The Spacetime of Diffusion Models: An Information Geometry Perspective¶

Conference: ICLR 2026 arXiv: 2505.17517 Code: GitHub Area: Diffusion Models / Information Geometry / Theoretical Analysis Keywords: Spacetime Geometry, Fisher-Rao Metric, Pullback Geometry, Diffusion Edit Distance, Transition Path Sampling

TL;DR¶

This paper proposes a "spacetime" framework for diffusion models from an information-geometric perspective. It proves that the standard pullback geometry degenerates to straight lines in diffusion models, and introduces instead a spacetime geometry based on the Fisher-Rao metric, from which practically computable diffusion edit distances (DiffED) and transition path sampling methods are derived.

Background & Motivation¶

Understanding the information evolution of intermediate noisy states \(\mathbf{x}_t\) in diffusion models remains an open problem:

Failure of pullback geometry: In generative models, the intrinsic geometry of data is typically studied via pullback of the ambient metric.
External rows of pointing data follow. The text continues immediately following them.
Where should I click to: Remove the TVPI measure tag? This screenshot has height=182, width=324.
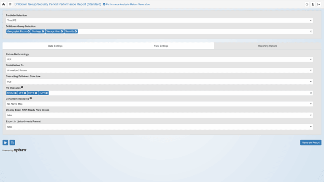tap(46, 93)
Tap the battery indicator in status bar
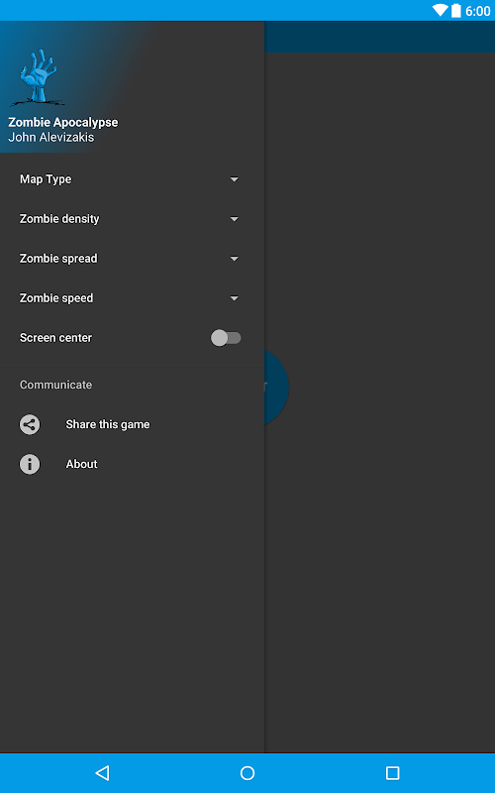This screenshot has height=793, width=495. [456, 10]
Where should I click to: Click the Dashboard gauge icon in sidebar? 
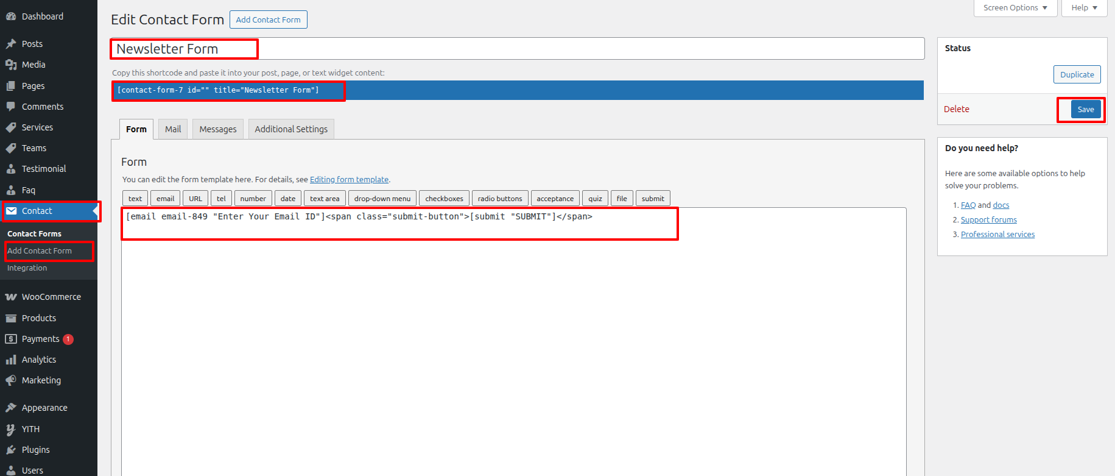coord(11,16)
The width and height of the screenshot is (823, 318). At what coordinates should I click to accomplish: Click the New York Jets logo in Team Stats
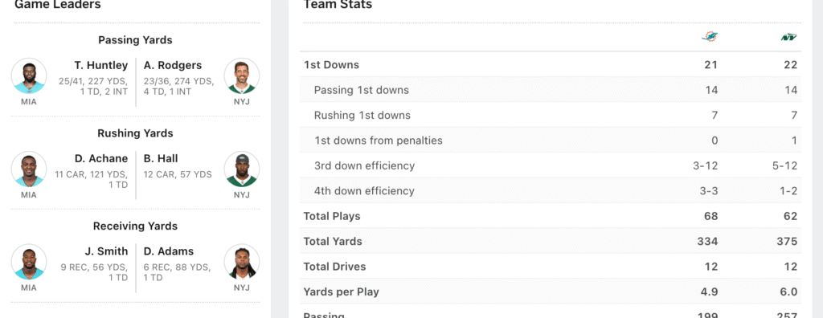coord(789,37)
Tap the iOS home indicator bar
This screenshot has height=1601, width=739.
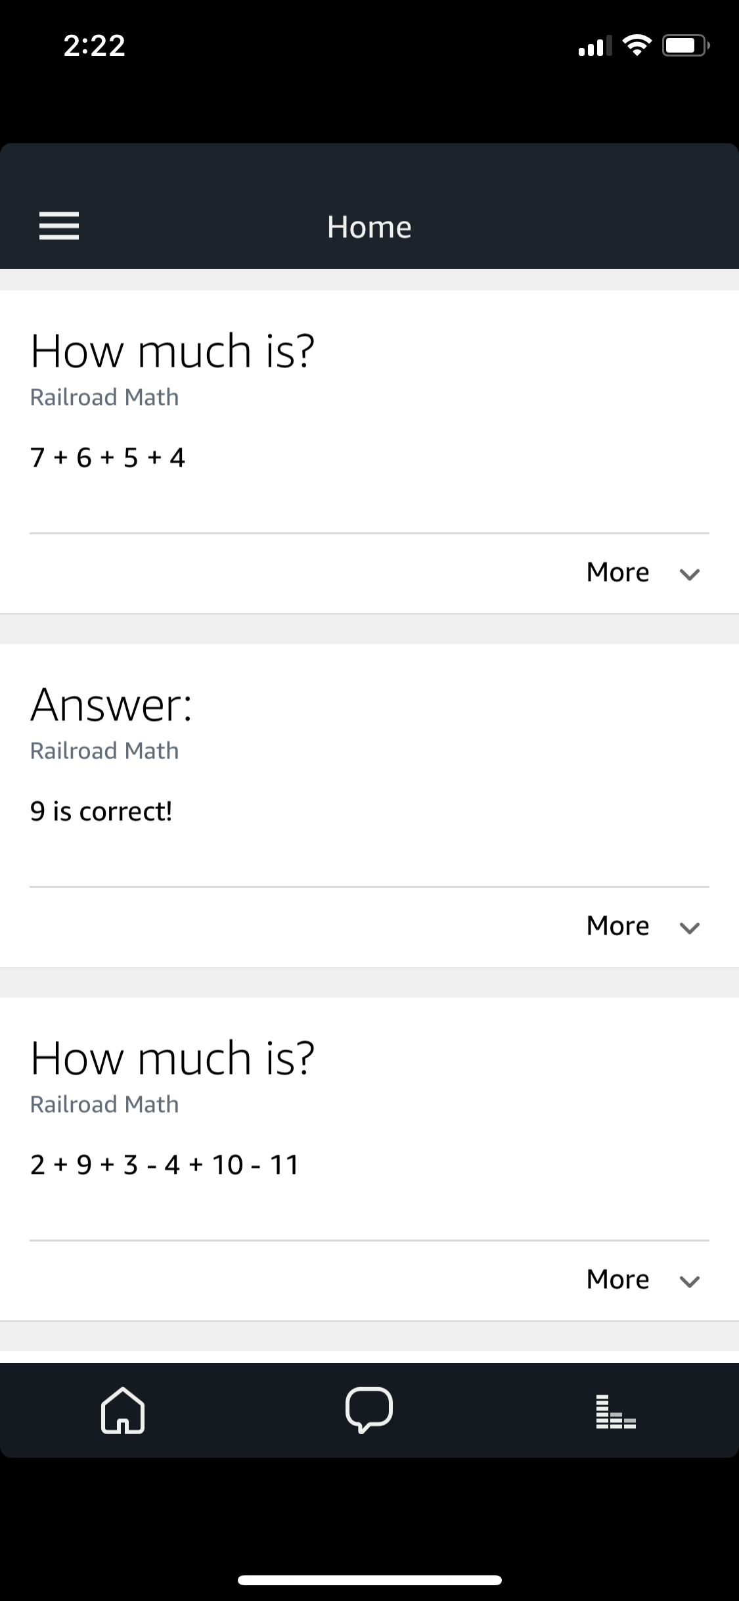pyautogui.click(x=369, y=1580)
However, this approach suffers from a fundamental issue in diffusion models.

Lack of understanding of intermediate-state geometry: Existing work focuses primarily on sampling and training, with little analysis of how information evolves through the noising process.

Need for principled notions of distance and path: Existing image similarity metrics (e.g., LPIPS) lack a geometric foundation grounded in the generative process.

Method¶

1. Degeneration of Pullback Geometry (Core Negative Result)¶

Theorem: The pullback metric of the deterministic PF-ODE decoder \(\mathbf{x}_T \mapsto \mathbf{x}_0(\mathbf{x}_T)\),

\[\mathbf{G}_{\text{PB}}(\mathbf{x}_T) = \left(\frac{\partial \mathbf{x}_0}{\partial \mathbf{x}_T}\right)^\top \left(\frac{\partial \mathbf{x}_0}{\partial \mathbf{x}_T}\right)\]

causes all geodesics to decode as straight line segments in data space.

Reason: In diffusion models, the latent and data spaces share the same dimensionality; the decoder operates in the ambient space and is thus unable to capture the intrinsic structure of the data manifold.

2. The Memorylessness Problem in Information Geometry¶

The Fisher-Rao metric of the stochastic decoder (reverse SDE) is:

\[\mathbf{G}_{\text{IG}}(\mathbf{x}_T) = \mathbb{E}_{\mathbf{x}_0 \sim p(\mathbf{x}_0|\mathbf{x}_T)}[\nabla_{\mathbf{x}_T}\log p(\mathbf{x}_0|\mathbf{x}_T) \nabla_{\mathbf{x}_T}\log p(\mathbf{x}_0|\mathbf{x}_T)^\top]\]

However, due to memorylessness: \(p(\mathbf{x}_T|\mathbf{x}_0) \approx p_T(\mathbf{x}_T)\), the Fisher-Rao metric collapses to zero at \(\mathbf{x}_T\).

3. Latent Spacetime¶

Core Innovation: A \((D+1)\)-dimensional spacetime \(\mathbf{z} = (\mathbf{x}_t, t) \in \mathbb{R}^D \times (0, T]\) is introduced to:

Index the family of denoising distributions \(\{p(\mathbf{x}_0|\mathbf{x}_t)\}\) across all noise levels
Recover a non-degenerate geometric structure
Identify clean data as spacetime points \((\mathbf{x}, 0)\)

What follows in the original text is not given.